In a press release from the North Carolina Department of Transportation earlier today, the Herbert C. Bonner Bridge over Oregon Inlet is now closed due to, “immediate safety concerns.”
The 50-year-old bridge has been in desperate need a replacement for years, but legal holdups have halted construction on a new replacement bridge.
The press release states the bridge was closed, “in order to protect the traveling public.” Sonar scanning of the aging Outer Banks bridge identified key areas where too much sand has eroded from the support structure of the bridge.
Declared a “state of emergency” to expedite the process of repairing the treacherous bridge, NCDOT Secretary Tony Tata said in the release, “Closing the Bonner Bridge is necessary to keep all travelers safe, but we know it will have a devastating effect on the people who live along and visit the Outer Banks.”
The Bonner Bridge is the only highway access for vehicles between Hatteras Island and the mainland.

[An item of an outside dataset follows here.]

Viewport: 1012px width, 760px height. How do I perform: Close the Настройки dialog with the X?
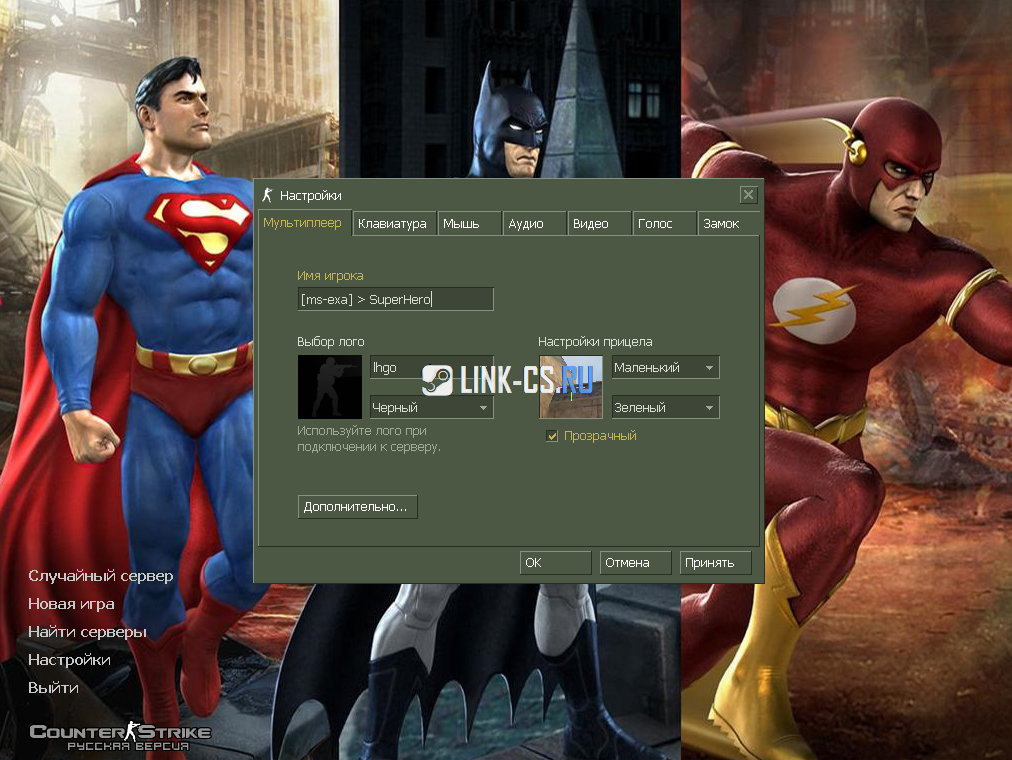click(x=748, y=195)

The release stated that the NCDOT Ferry Division will be providing emergency support to move people and cars across the Pamlico Sound.
Ferry Division Deputy Director Jed Dixon said, “We expect the emergency ferry route to be up and running Wednesday morning. We know the residents of Hatteras Island are depending on us to be their lifeline…”
Replacing the Closed Bonner Bridge
The Bonner Bridge has been in desperate need of a permanent replacement for years and although NCDOT awarded a $215.8 million dollar replacement contract to PCL Civil Constructors Inc. in August of 2011, the project was put on hold due to environmental concerns.
Activists represented by the Southern Environmental Law Center claimed that building a new bridge parallel to the existing one would harm coastal wildlife habitats. The group wanted a longer, more costly bridge to be constructed further out in the Pamlico Sound.
On September 16, 2013, NCDOT received a favorable ruling in the federal lawsuit filed by the SELC and it looked as though construction would begin a few months ago. Unfortunately, the environmental group appealed the federal judge’s ruling on October 1 – halting any further action on constructing a new bridge.
Being over 50 years old, the Bonner Bridge is way past it’s 30-year expected life cycle. NCDOT has already spent more than $56 million dollars in repairing, inspecting and maintaining the current bridge.
A recent bridge repair project has totaled more than $2 million dollars and are critical to maintain the link between Hatteras Island and the rest of the Outer Banks.